Fifty Shades of Grey Movie Review

I went into Fifty Shades of Grey with the same open minded attitude that its central character Anastasia Steele (Dakota Johnson) goes into with her unconventional relationship with Christian Grey (Jamie Dornan). I was completely unfamiliar with the source material, though certainly aware of the wild popularity of the E.L. James novel it’s based upon. And I knew the breathless anticipation of its fans due to their love of the book. I’ve heard some writers claim that this film adaptation improves on the novel and I’m skeptical. 1) That’s normally not the case and 2) It must be a really bad book.

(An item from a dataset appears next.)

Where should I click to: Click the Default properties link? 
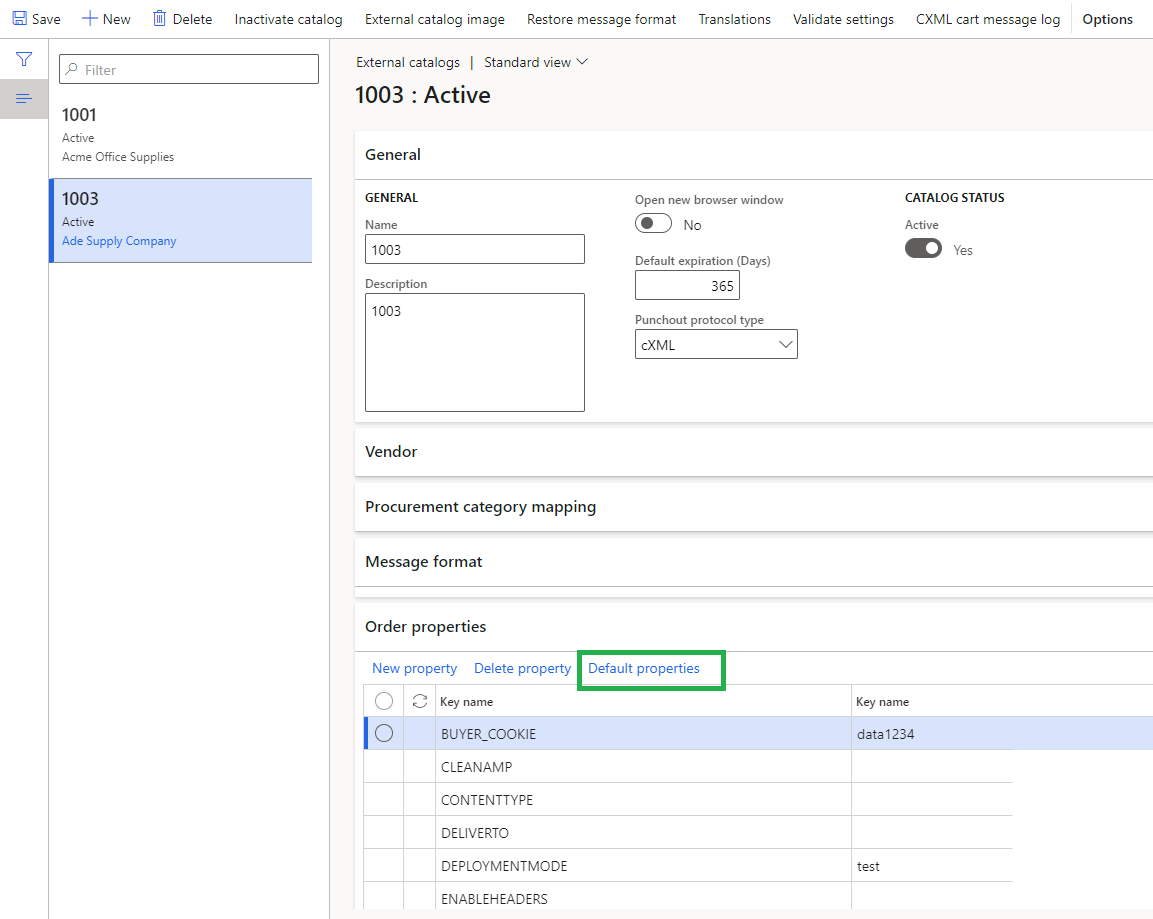click(x=644, y=668)
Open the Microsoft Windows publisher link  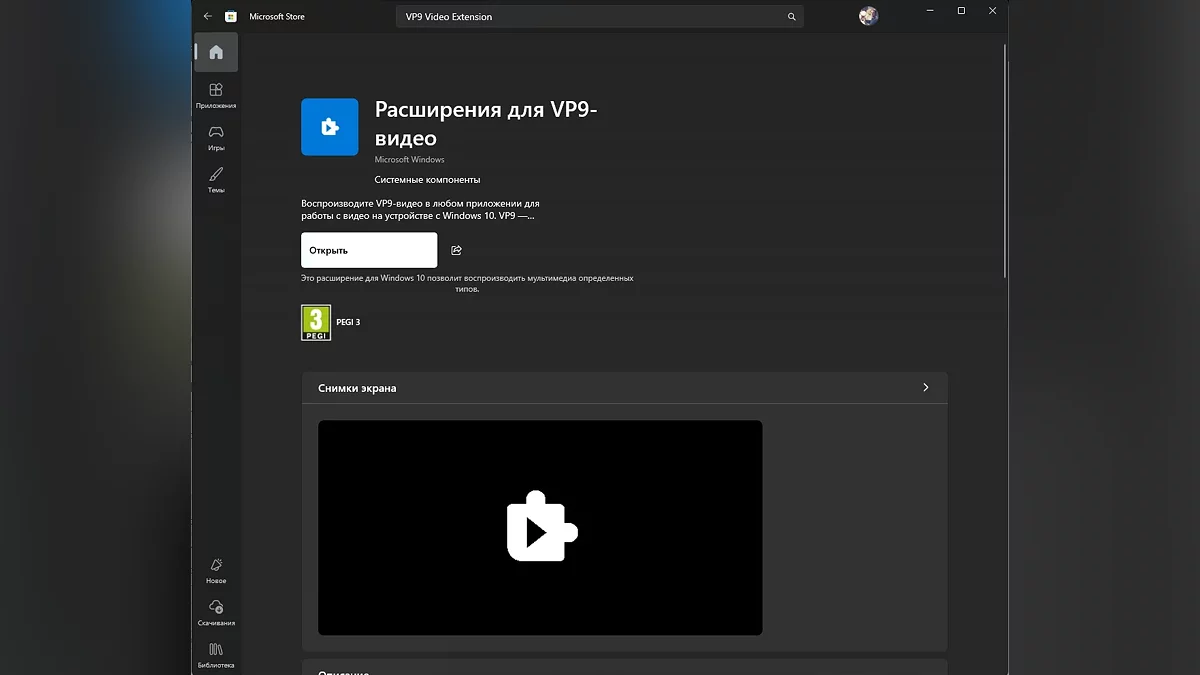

Fifty Shades is essentially a soft core porn with higher production values and admittedly lovely cinematography. The soundtrack is decent too. This is where my praise ends. The picture is also a boring and overlong melodrama with subpar acting and a one note screenplay that utterly fails to generate any genuine interest in the leads.

Anastasia is an about to be college grad majoring in English literature who meets Christian, a wealthy business magnate. Sparks fly in short order and she soon learns that his sexual tastes lie in the world of sadomasochism and bondage. Not only is Anastastia not accustomed to that world, she’s still a virgin. This sets off a crisis of conscience for Ms. Steele that goes on and on and interminably on. One minute she’s into it. The next she isn’t. Christian does what he can to get her into it while yawningly explaining his troubled backstory. We meet both of their families who add nothing. The next crisis of conscience arrives. Tears flow. Beyoncé song. Sex scene. Repeat.

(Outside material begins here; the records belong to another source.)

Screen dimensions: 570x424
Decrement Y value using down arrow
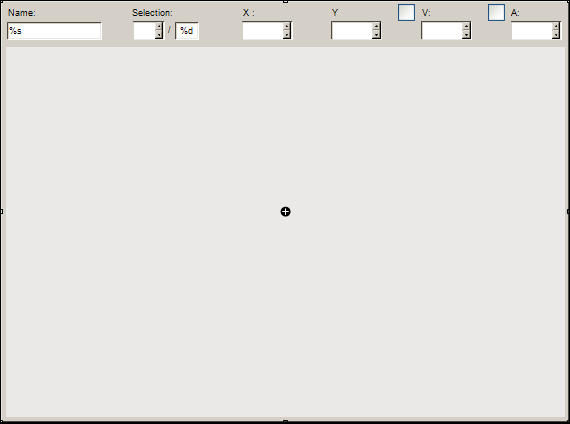pyautogui.click(x=376, y=35)
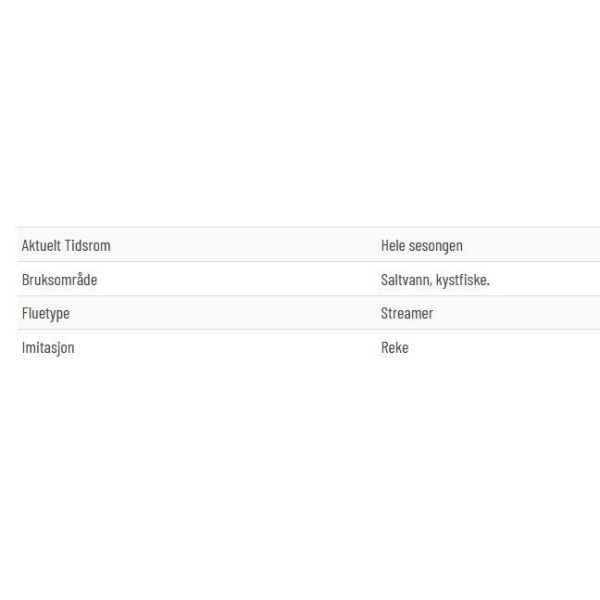
Task: Click the Bruksområde label
Action: (59, 279)
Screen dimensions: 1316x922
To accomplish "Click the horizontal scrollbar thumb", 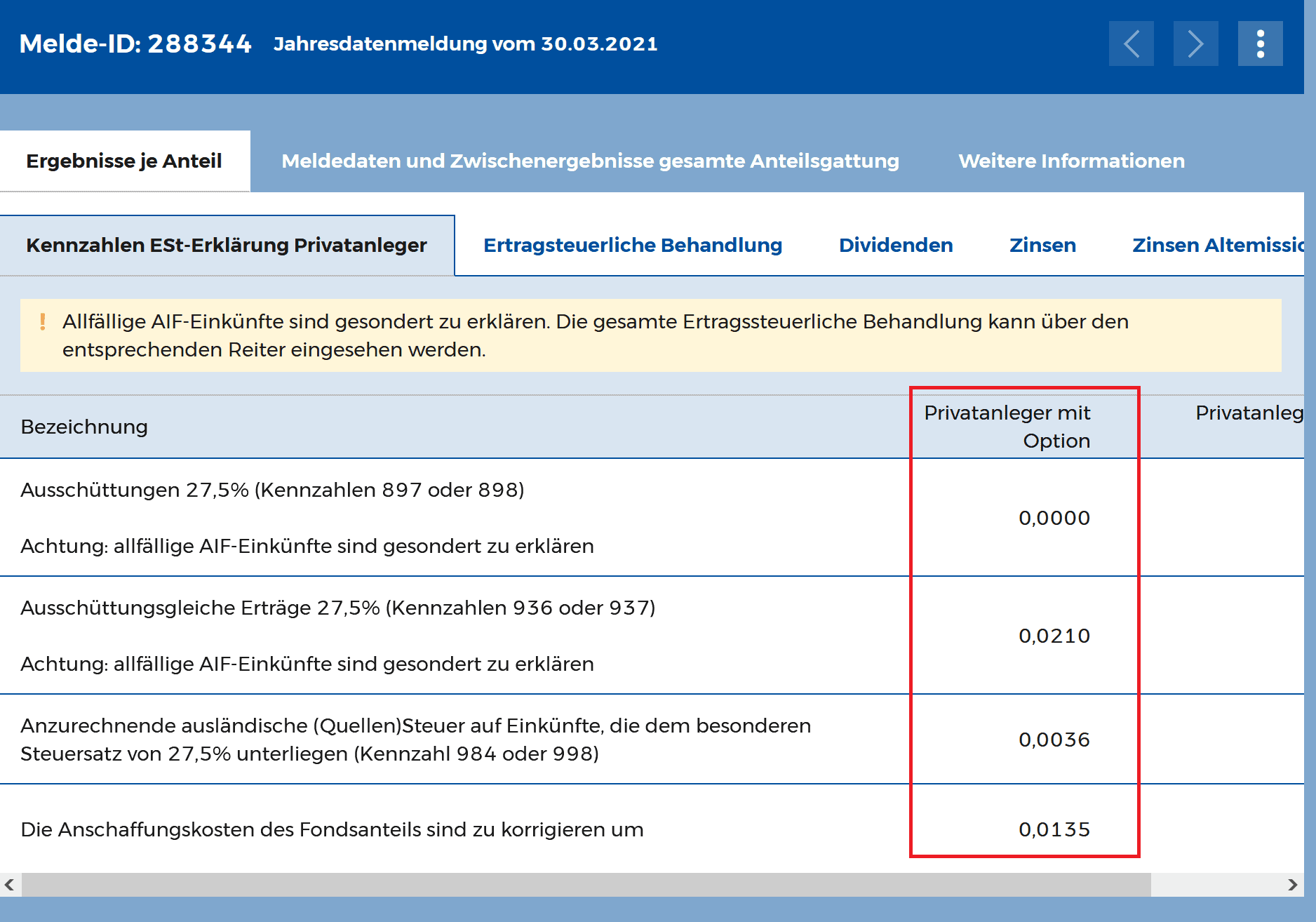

Even when certain films or novels become cultural phenomenons, which this is, and I don’t enjoy them – I can usually understand why they became so popular. I’m stumped with Fifty Shades of Grey. As mentioned, there’s little that separates it from a Cinemax flick that airs at two in the morning. At least those pics know they’re trash. Perhaps some roles will come Johnson and Dornan’s way to show their capabilities but we don’t see it here. For all the talk about punishment in the two hours of this movie, we the audience receive the lion’s share of it. Not in a good way either.